Provided entries.
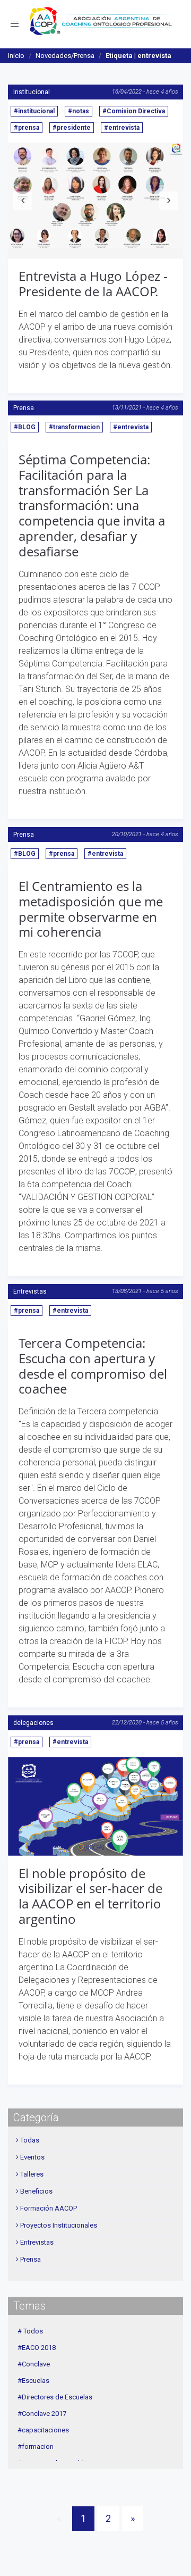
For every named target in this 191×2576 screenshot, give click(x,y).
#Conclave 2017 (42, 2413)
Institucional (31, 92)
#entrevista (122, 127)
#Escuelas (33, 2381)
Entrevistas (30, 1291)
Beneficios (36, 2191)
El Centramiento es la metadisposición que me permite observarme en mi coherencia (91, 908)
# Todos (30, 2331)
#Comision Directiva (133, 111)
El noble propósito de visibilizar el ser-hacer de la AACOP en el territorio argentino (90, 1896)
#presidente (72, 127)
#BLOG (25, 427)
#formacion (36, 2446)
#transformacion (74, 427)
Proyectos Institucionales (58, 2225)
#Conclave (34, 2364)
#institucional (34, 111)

---

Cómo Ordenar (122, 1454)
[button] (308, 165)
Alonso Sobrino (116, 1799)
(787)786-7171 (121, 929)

* * *

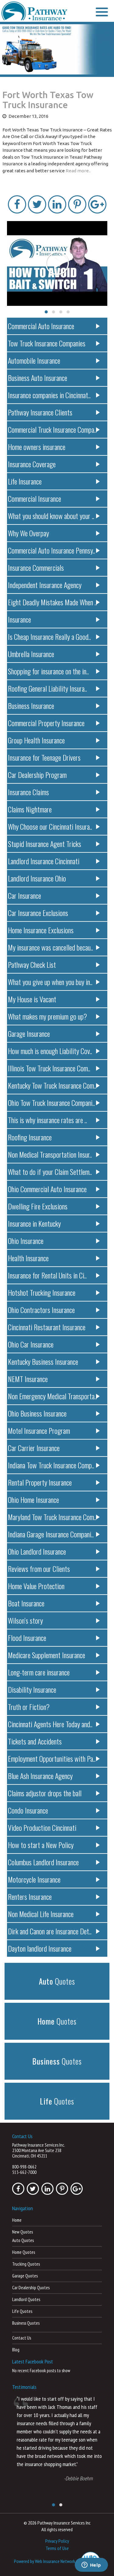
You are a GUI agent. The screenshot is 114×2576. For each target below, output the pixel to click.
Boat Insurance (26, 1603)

Exercise aim.
Out of the preceding entries, pull every line containing the string "click".

Exercise output.
For every named target in this 191×2576 screenshot, give click(x,y).
You are a GUI agent. The screenshot is 114×2576. For each target below, output the pixel to click.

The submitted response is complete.